ネパールから東京に戻り2日目ですが、旅の痕跡は今も身体に残ります。クンプ咳は相変わらず出ますが、帰国翌日の大学の授業はのど飴とのどスプレーで乗り切りました。ふくらはぎに残る痛みにより、階段を下るときは不自然な動きになります。極地への徒歩旅行という肉体の酷使は、旅行者に一定の犠牲を強いますが、それこそがネパール旅行を特別なものにしていると感じます。現代的な旅は、珍しい景色を見た、異文化に触れた、という安全圏からの観察者としての消費ですが、エベレスト街道のような高地徒歩旅行は、寒さと低酸素により思考力が低下し、息が苦しく、咳が止まらず、足が壊れます。つまり旅行者として守られず、見る旅からそこに身を投じる旅に変わり、自己変容の段階に至ります。カオス状態のトリブバン空港も含めて、犠牲を払った分だけ旅は深くなり、摩擦が多いほど、旅は自己変容装置になりうる気がします。
お知らせ
日常の定義を壊す

自分史上最長の3週間も日本を空けてみると、身体の感覚はカトマンズのままです。
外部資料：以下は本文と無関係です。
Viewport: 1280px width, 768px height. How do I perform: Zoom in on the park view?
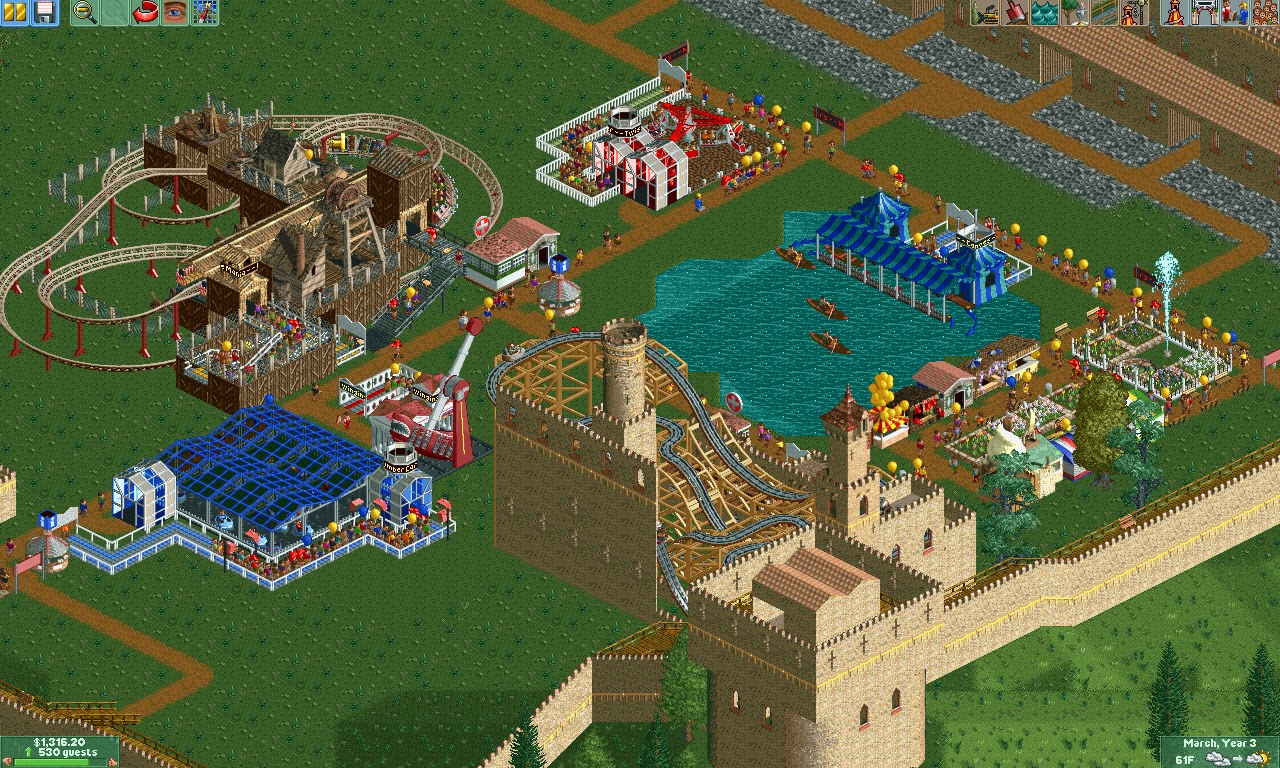85,12
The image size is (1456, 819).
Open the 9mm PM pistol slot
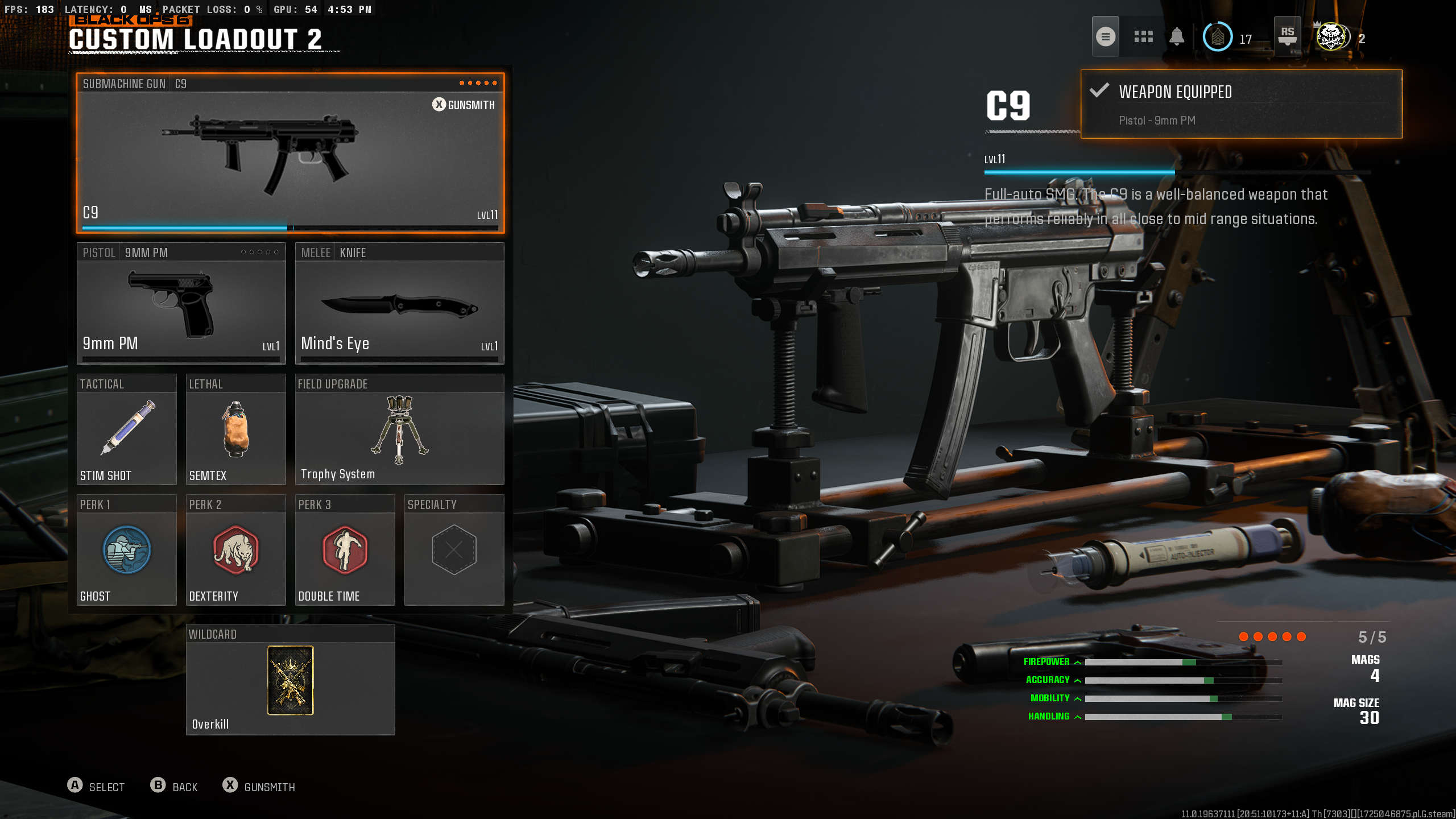[x=181, y=304]
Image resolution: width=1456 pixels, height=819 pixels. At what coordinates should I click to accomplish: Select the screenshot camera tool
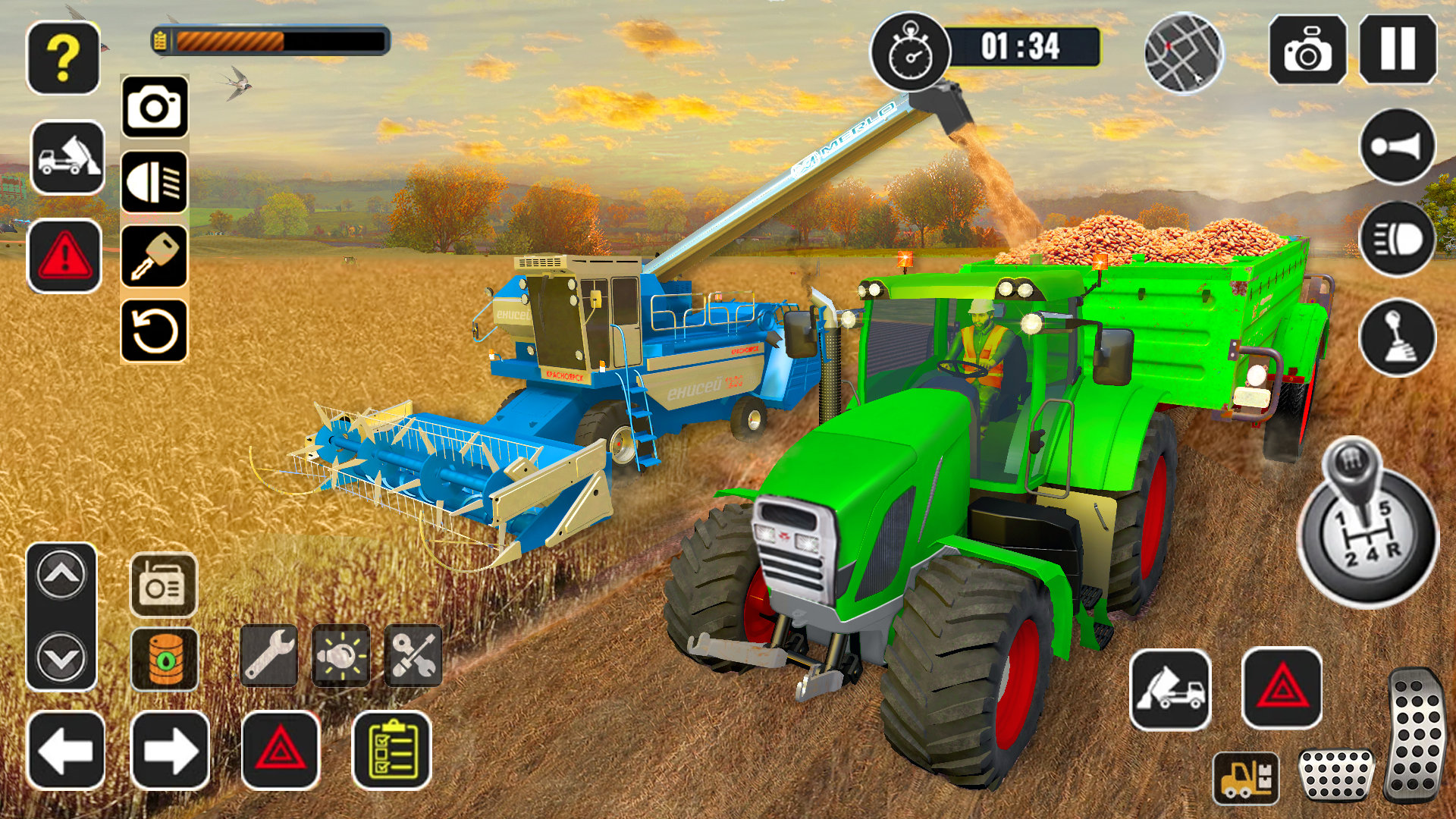[x=1310, y=51]
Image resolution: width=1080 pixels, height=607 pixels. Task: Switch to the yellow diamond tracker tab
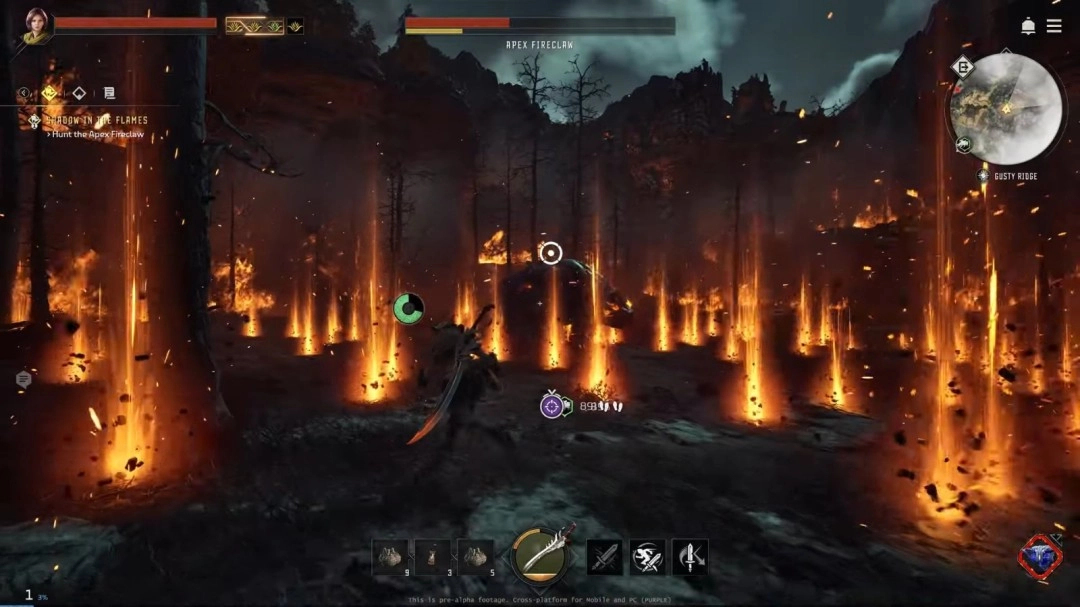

そのためか昨日成田空港から直行したのは近所のインド・ネパール料理店です。ネパール航空の成田便で隣の席に乗り合わせた青年のようなスタッフが配膳してくれます。標高5,300m超の生存領域を超えるエベレスト街道は非日常性にふさわしい場所です。われわれの生活圏の半分しか空気がない世界では、体調の維持が難しくなり、呼吸をしなければ死ぬことが現実問題です。睡眠により呼吸が浅くなることを防ぐためにも大量の水を飲みます。多くの旅行のあとに残るのは大量の写真と領収書だけですが、エベレスト街道の記憶をとどめるのは今も続くクンブ咳と脚に残る筋肉の痛みです。そのエクストリームさは4割の参加者が入院などのためにヘリを使ったことが示します。崖から飛び出すルクラの飛行場も、川沿いのカトマンズの火葬場も日常の定義を壊してくれます。
途上国が好きなら


今朝ネパール航空で成田空港に着きました。日程の半分が標高4、5,000m超という非日常体験は体への負荷を伴いますが、そのリスクに見合い世界の屋根の風景は異次元です。高度順応のために大量の水分を摂取し、夜はほとんど眠れず、エベレストベースキャンプでの氷点下12度の中でのキャンプ生活はこたえますが、同時に高揚感ももたらします。エベレスト登頂隊のメンバーの半分が一時離脱したことを考えれば、これを一般旅行として売る事は難しく、費用も含めて誰もが行けるわけでは無い領域に、現代の観光は拡張しつつあります。最終日に行った川に面する寺院の焼き場も衝撃的で、カトマンズを特別な場所にしています。ネパール旅行の問題は遅延が常態化し、昨日も2時間遅れたネパール航空と、あたりまえのことができない空港インフラのマネージメントの欠如ですが、それも含めて途上国を楽しめる人にはお勧めです。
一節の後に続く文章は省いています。